__Written problem__. Select each line of the records that contains the string "perform", and copy those lines. Uppercase and lowercase letters must match.
◆ ◆ ◆
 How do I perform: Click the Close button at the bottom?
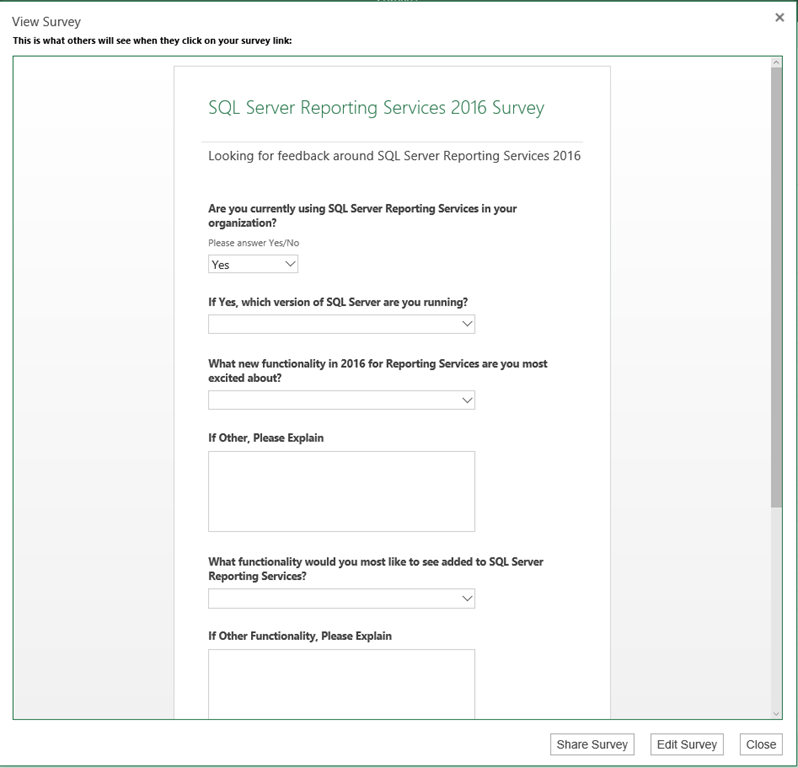pos(760,744)
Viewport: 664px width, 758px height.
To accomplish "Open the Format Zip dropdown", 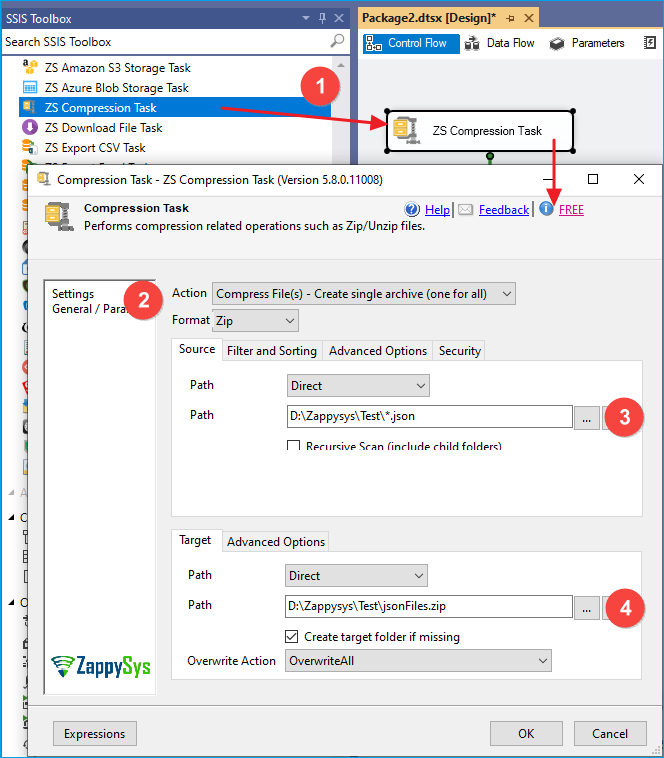I will (x=256, y=321).
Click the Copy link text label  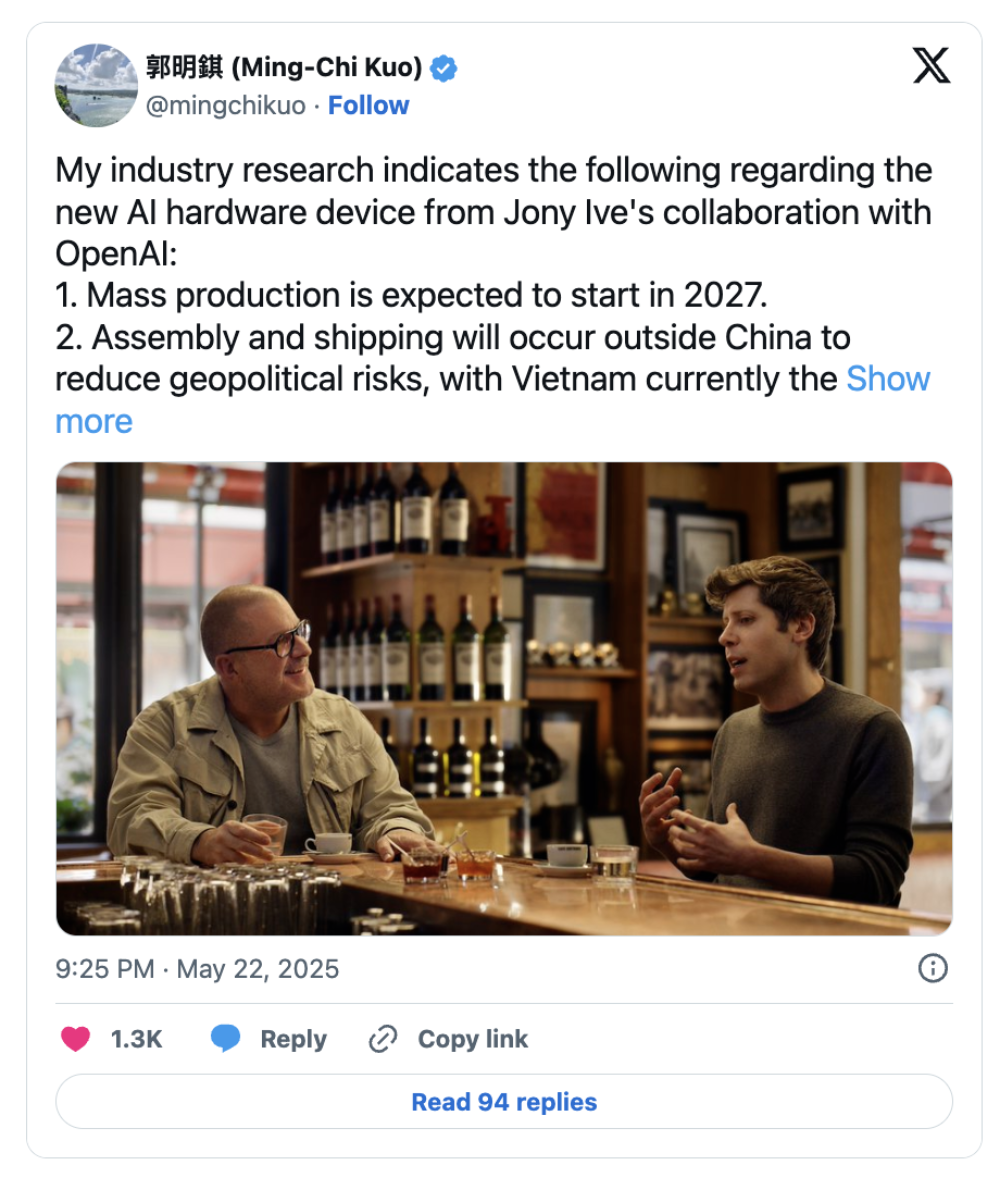[472, 1039]
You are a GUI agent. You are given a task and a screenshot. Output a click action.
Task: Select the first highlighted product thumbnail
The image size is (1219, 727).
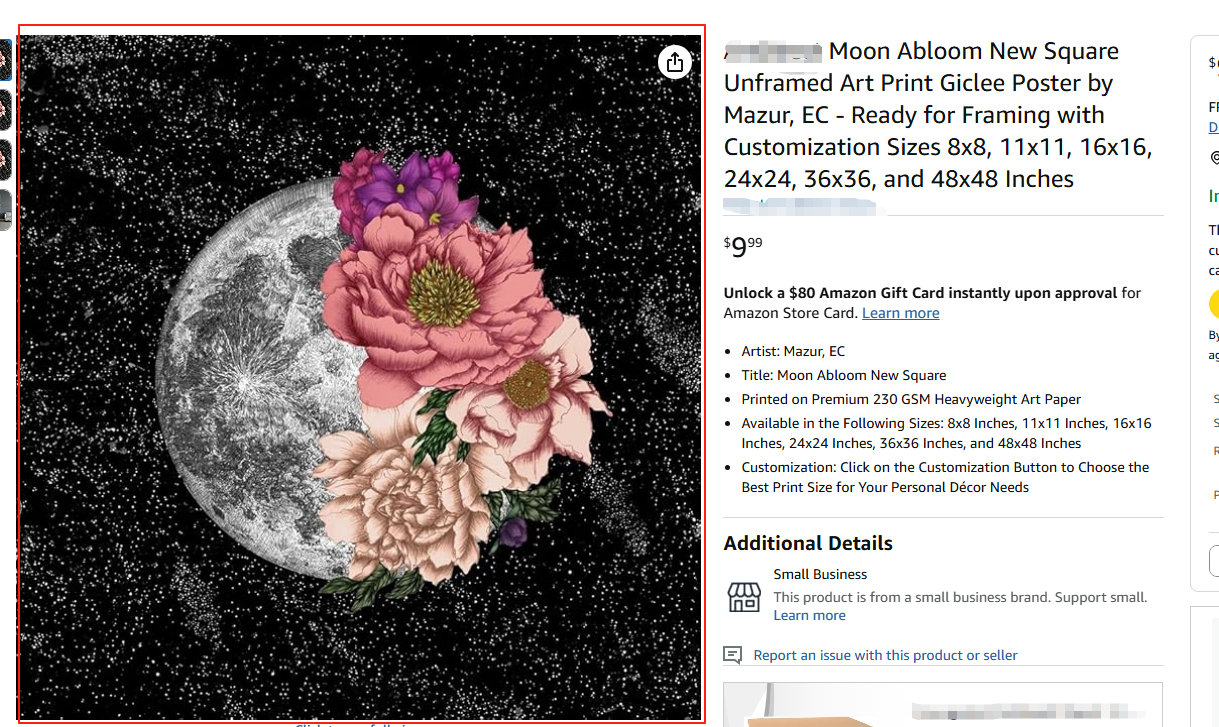(5, 60)
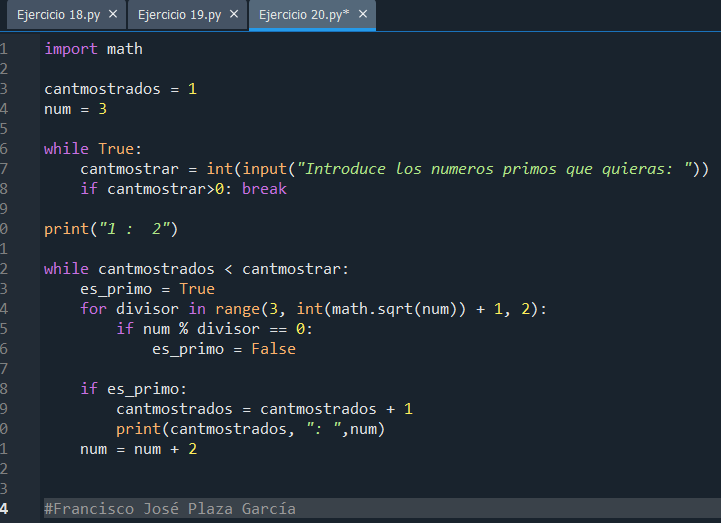The width and height of the screenshot is (721, 523).
Task: Close the Ejercicio 19.py tab
Action: tap(234, 15)
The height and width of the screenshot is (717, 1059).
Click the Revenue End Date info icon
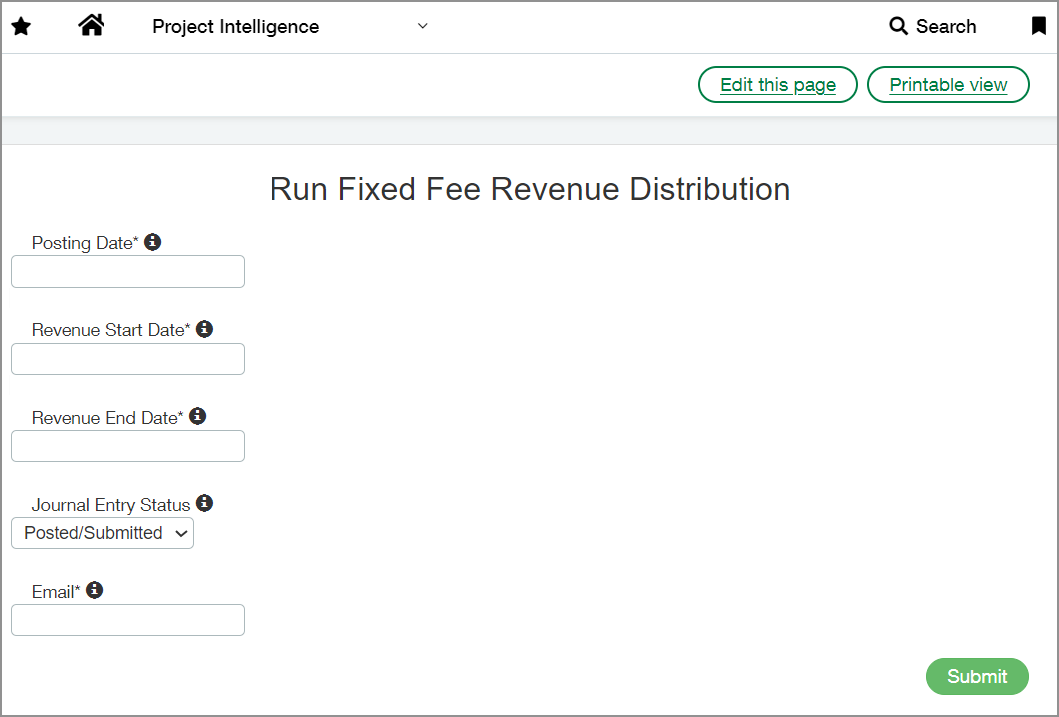(x=197, y=415)
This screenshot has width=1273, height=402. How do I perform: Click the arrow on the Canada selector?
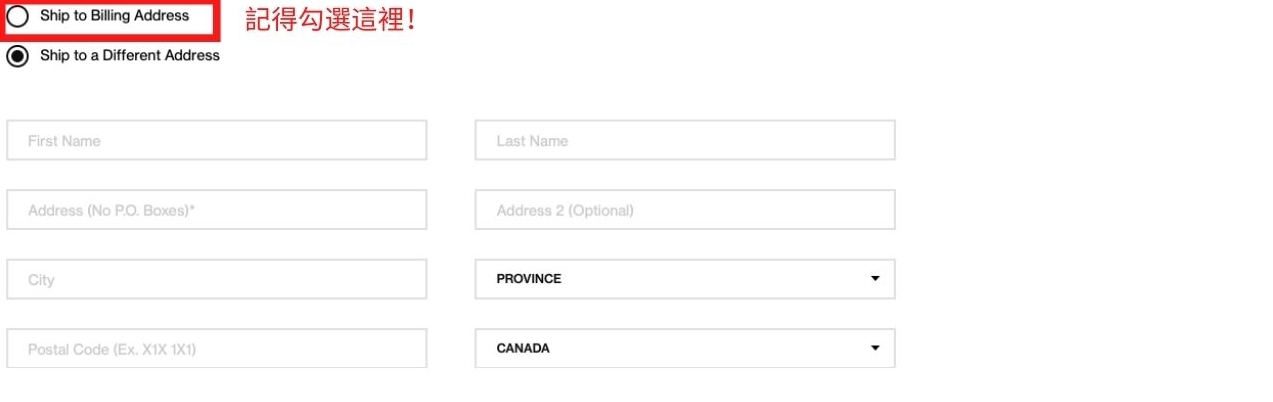point(875,349)
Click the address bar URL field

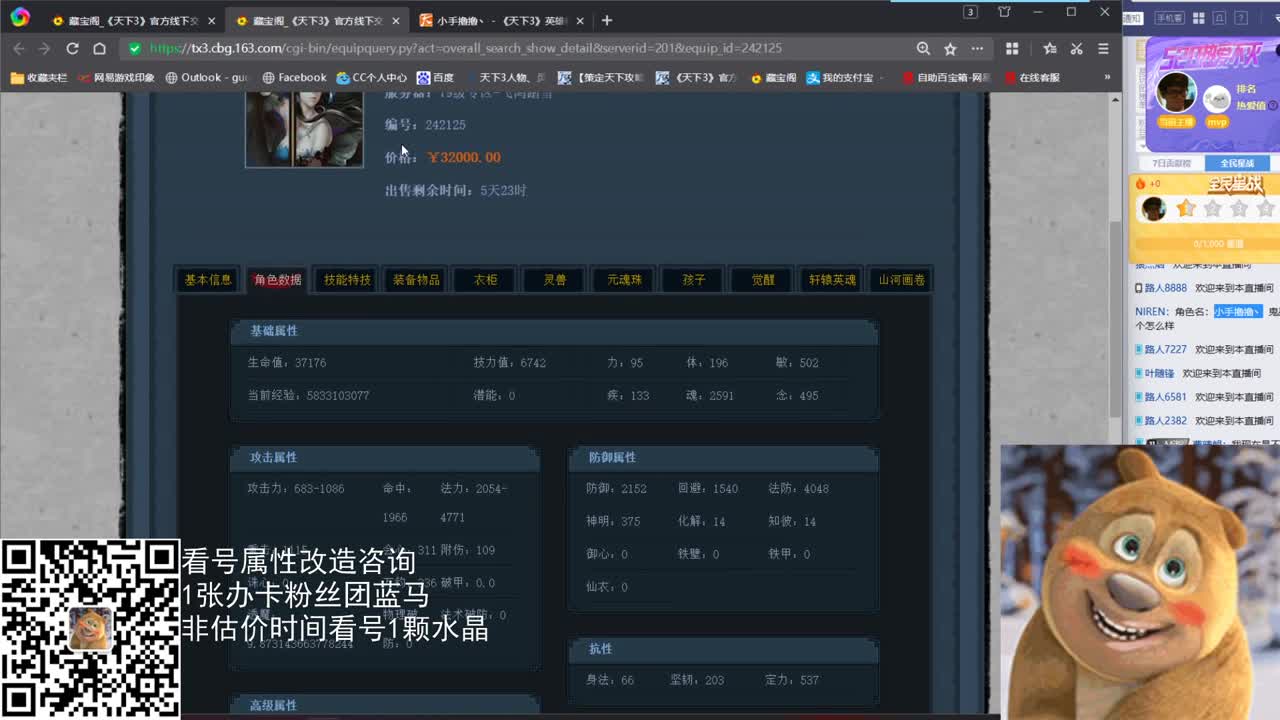(x=500, y=48)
◆ ◆ ◆
__Output for this exercise__.
 How do I perform: Click the Close button at the bottom?
This screenshot has width=1273, height=402. How do I perform: Click the arrow on the Canada selector?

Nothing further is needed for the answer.